• **What to do**
With the pictures left out, return exactly the lines from the one containing "At what coordinates should I click to accomplish: Click Bethany" through the end of the listing below.

• **Entries supplied**

=== Begin Enclosure ===

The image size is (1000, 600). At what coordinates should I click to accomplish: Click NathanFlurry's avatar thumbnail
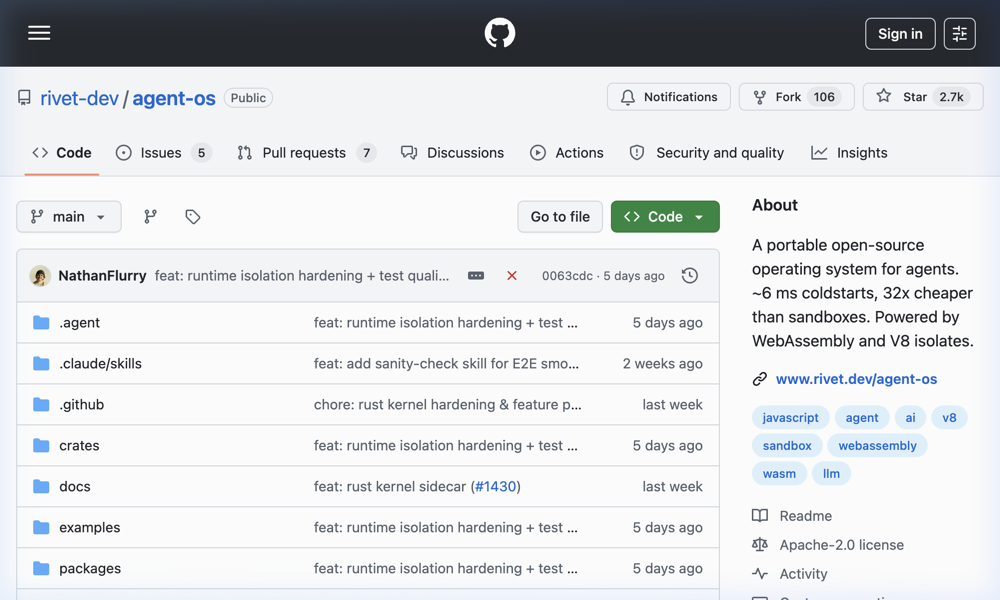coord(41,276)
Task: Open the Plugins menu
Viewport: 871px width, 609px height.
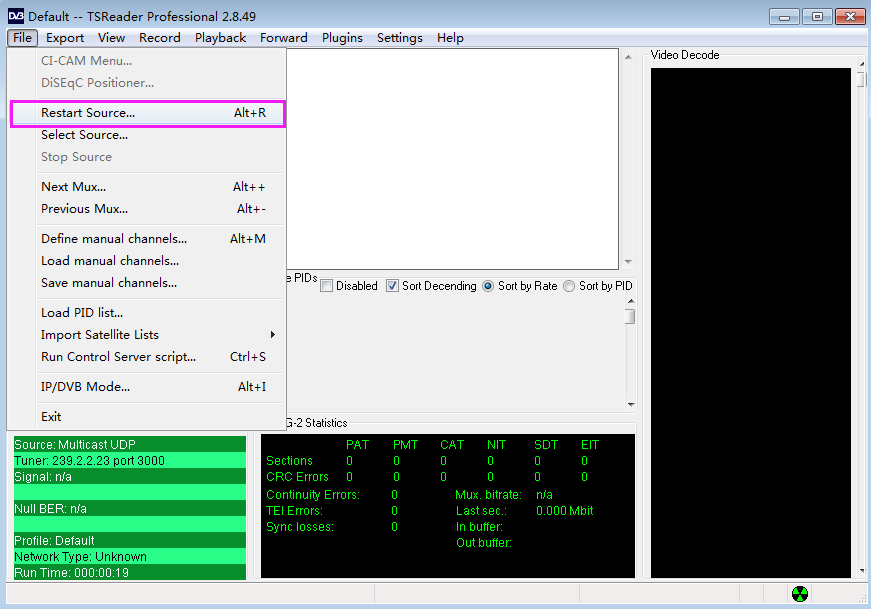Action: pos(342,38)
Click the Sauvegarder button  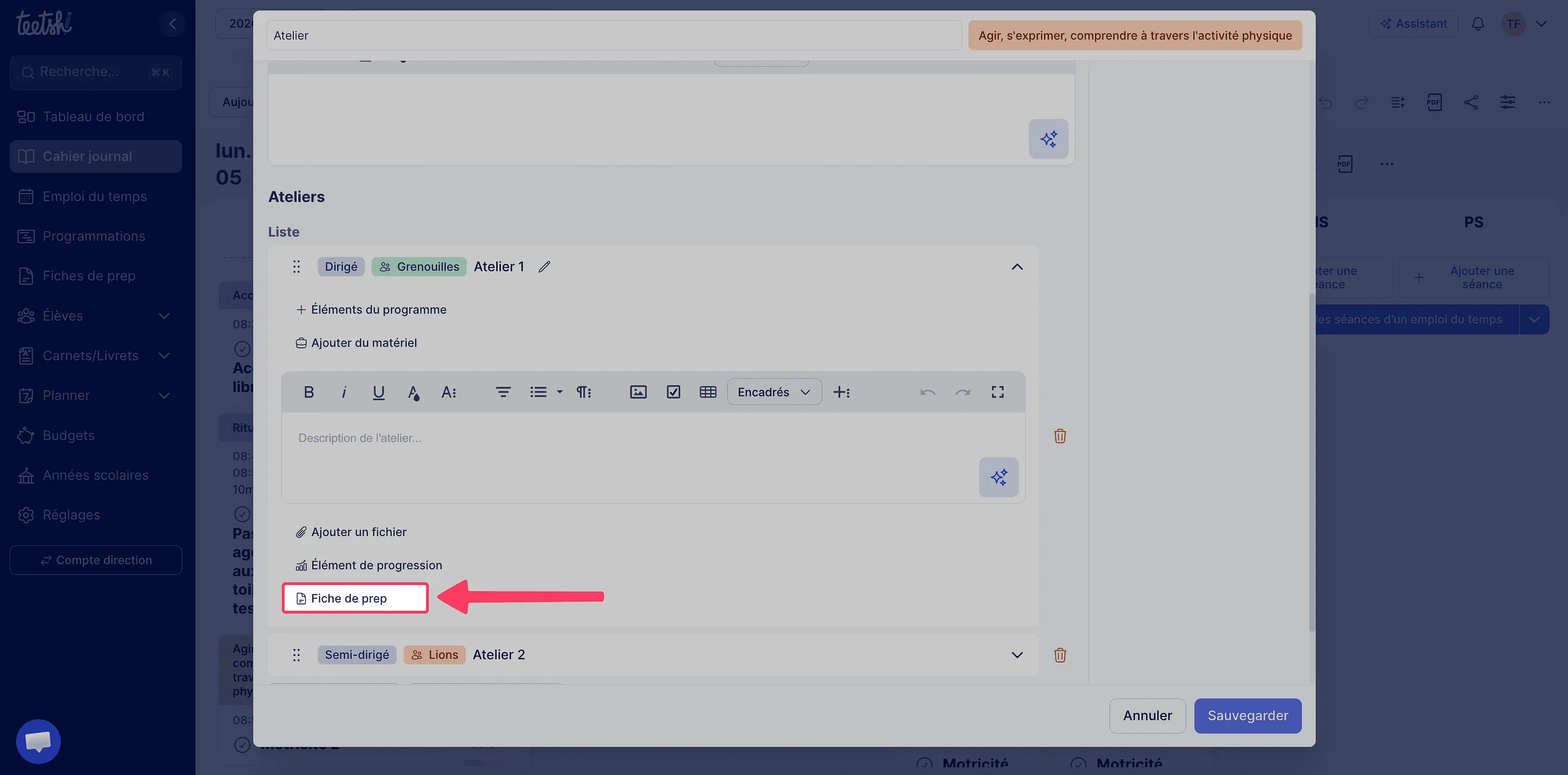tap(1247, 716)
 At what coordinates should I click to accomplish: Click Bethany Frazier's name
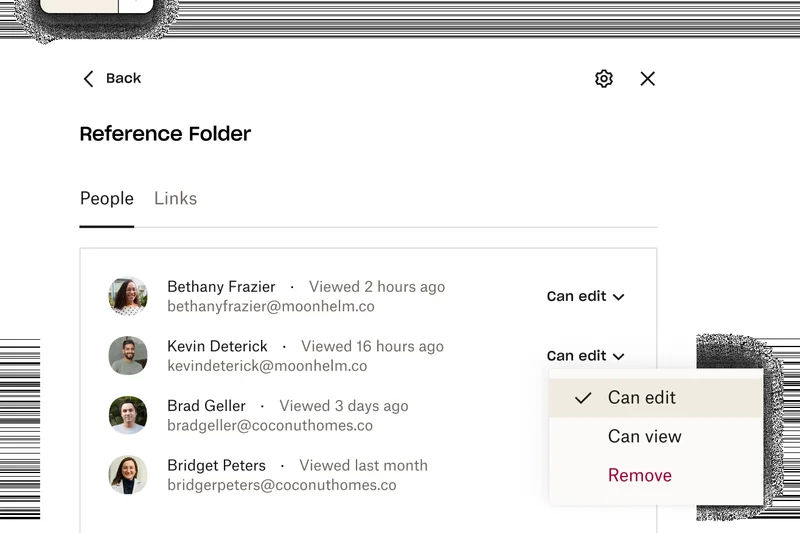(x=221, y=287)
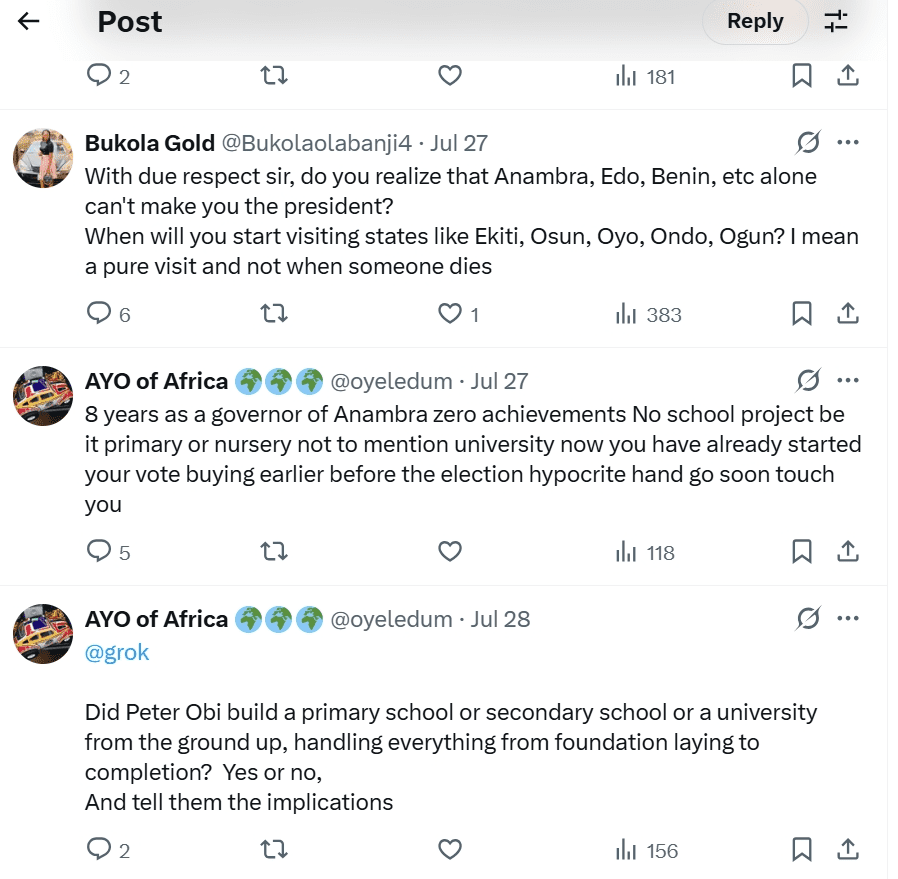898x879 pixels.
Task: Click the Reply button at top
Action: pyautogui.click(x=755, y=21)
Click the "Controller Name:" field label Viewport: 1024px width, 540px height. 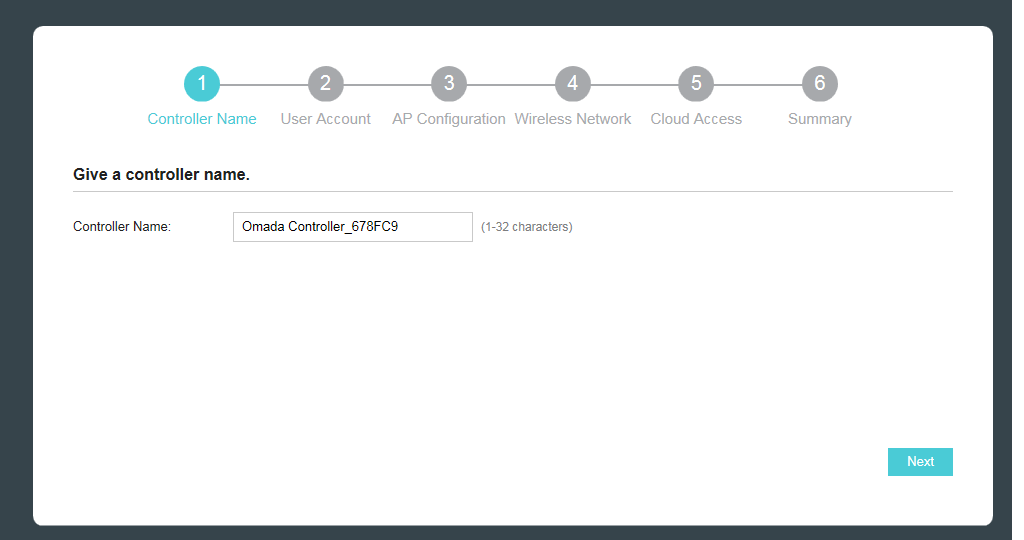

=== End Enclosure ===

• **Output of the exercise**
 At what coordinates should I click to accomplish: Click Bethany Frazier's name
(x=221, y=287)
898x879 pixels.
Task: Click the Reply button at top
Action: pyautogui.click(x=755, y=21)
Click the "Controller Name:" field label Viewport: 1024px width, 540px height. 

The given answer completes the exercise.